Voilà où conduit le refus de mettre à plat à l’occasion de nos congrès l’examen de ce que doit être un véritable syndicalisme de classe au plan international. Pas un alignement derrière telle ou telle organisation, lesquelles disposent matériellement et idéologiquement de cordon ombilicaux avec les régimes portant la répression antisociale destructrice des hommes et de la planète.

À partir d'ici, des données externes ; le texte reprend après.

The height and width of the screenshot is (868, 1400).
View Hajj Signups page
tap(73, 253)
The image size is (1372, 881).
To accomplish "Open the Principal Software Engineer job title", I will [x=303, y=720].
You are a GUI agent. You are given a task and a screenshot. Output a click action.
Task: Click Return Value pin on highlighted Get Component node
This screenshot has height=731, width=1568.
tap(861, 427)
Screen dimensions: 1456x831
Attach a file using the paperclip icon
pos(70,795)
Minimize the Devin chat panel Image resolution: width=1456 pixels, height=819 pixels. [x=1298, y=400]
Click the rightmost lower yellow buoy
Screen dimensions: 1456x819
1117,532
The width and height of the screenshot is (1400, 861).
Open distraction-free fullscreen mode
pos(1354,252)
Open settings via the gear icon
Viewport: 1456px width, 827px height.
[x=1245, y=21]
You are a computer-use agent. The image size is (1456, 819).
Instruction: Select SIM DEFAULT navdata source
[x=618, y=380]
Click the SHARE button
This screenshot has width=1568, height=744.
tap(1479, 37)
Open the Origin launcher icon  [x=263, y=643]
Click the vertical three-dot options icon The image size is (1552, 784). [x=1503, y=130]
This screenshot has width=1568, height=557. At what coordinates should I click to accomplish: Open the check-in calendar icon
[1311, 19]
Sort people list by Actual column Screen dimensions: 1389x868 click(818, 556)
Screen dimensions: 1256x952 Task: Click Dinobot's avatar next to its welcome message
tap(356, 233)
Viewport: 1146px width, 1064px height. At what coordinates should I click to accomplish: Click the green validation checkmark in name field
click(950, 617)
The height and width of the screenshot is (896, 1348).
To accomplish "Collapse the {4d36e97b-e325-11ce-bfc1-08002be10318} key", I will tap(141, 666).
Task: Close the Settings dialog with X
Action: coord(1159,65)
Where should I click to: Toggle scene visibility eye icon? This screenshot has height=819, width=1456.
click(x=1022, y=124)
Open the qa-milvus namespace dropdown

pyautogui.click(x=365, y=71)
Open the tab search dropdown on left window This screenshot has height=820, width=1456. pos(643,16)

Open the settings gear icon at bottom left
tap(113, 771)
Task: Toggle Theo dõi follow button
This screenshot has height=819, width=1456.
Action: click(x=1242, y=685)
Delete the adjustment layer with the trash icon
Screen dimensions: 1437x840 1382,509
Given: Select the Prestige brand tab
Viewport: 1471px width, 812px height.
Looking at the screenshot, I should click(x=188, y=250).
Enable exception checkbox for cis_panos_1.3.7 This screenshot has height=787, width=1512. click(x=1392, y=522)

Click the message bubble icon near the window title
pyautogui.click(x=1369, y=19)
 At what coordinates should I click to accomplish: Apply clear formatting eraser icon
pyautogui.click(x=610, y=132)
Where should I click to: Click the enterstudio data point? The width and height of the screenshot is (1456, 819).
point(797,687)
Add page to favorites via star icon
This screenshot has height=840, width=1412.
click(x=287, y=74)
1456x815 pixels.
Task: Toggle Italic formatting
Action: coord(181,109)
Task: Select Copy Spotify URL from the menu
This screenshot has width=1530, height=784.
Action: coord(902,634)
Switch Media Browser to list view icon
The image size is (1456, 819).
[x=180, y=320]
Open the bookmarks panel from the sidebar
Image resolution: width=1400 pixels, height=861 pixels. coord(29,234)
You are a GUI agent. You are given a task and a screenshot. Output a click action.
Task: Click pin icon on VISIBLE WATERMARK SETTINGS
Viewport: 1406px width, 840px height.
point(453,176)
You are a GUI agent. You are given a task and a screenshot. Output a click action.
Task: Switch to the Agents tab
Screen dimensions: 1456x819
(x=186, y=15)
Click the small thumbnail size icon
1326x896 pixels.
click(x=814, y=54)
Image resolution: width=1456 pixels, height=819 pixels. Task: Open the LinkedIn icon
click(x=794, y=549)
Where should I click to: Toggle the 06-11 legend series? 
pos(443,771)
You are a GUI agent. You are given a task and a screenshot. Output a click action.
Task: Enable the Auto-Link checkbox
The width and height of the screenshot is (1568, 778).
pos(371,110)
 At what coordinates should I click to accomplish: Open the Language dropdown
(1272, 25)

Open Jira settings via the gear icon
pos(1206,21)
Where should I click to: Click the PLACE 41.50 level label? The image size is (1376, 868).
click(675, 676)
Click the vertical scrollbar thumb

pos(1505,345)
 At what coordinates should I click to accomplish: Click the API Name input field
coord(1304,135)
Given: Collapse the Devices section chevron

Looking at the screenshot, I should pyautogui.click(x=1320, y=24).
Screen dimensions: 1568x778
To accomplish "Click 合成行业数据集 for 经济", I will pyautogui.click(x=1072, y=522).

Non, cette déclaration n’est pas digne de la CGT et de son histoire. Rappelons que dans son préambule la CGT affirme : "Elle agit pour promouvoir l’égalité entre les femmes et les hommes, les libertés et les droits syndicaux, le plein exercice de la citoyenneté, la défense de l’environnement, pour la paix et le désarmement, pour les droits de l’homme et le rapprochement des peuples. "
Comment dire "l’Ukraine de demain doit devenir un exemple de démocratie fondée sur le respect des droits sociaux et des libertés syndicales. Cette perspective ouvre de nombreux chantiers, notamment en droit du travail"(déclaration commune pour ce 20 juin) alors qu’aujourd’hui ces droits n’existent pas et que c’est aujourd’hui que via AZOV les revanchards fascistes de Bandéra au pouvoir, alibi de Poutine pour justifier son agression, traquent les militants et relances des campagnes racistes et antisémites ?
Pourquoi cette "solidarité" unilatérale ? Certes, dans des conditions différentes, mais le peuple russe soumis à l’oligarchie du régime ne subit-il pas les effets du militarisme du pouvoir poutinien ? Les libertés syndicales déjà plus que rudoyées maintenant soumises aux impératifs de guerre ne sont-elles pas là aussi à défendre ? Doit-on comme le fait la CGT avec ses déclarations se mettre via la CES et la CIS derrière l’OTAN et avoir une solidarité encadrée par celle-ci ? Est-ce cela dont le monde du travail à besoin ? Cela aide-t-il les salarié-e-s de notre pays à y voir clair ? À coup sûr NON !
Est-ce agir pour la paix et le désarmement que de soutenir une alliance militaire armant des milices authentiquement fascistes au nom de la lutte contre un agresseur oligarchique belliqueux usant de mercenaires ? À coup sûr NON !
Pourtant, notre histoire sociale n’est pas avare d’exemples sur ce que peuvent produire ce genre de dérives. L’union sacrée et le rôle déterminant de la CGT et de son principal dirigeant d’alors dans l’engagement dans la boucherie de la Première Guerre mondiale est là pour nous le rappeler.
Le plus souvent, lorsque les repères s’effondrent, la route mène via des chemins des dames à des nécropoles et cimetières militaires. L’Histoire contemporaine montre qu’ elle est aussi bordée par des Babi-Yar et Rawa-ruska ou Buchenwald, à des des Oradour, Vel d'hiv et Mont Valérien ; au 21e siècle en Ukraine au massacre de la Maison des syndicats d'Odessa. Il est urgent de se ressaisir.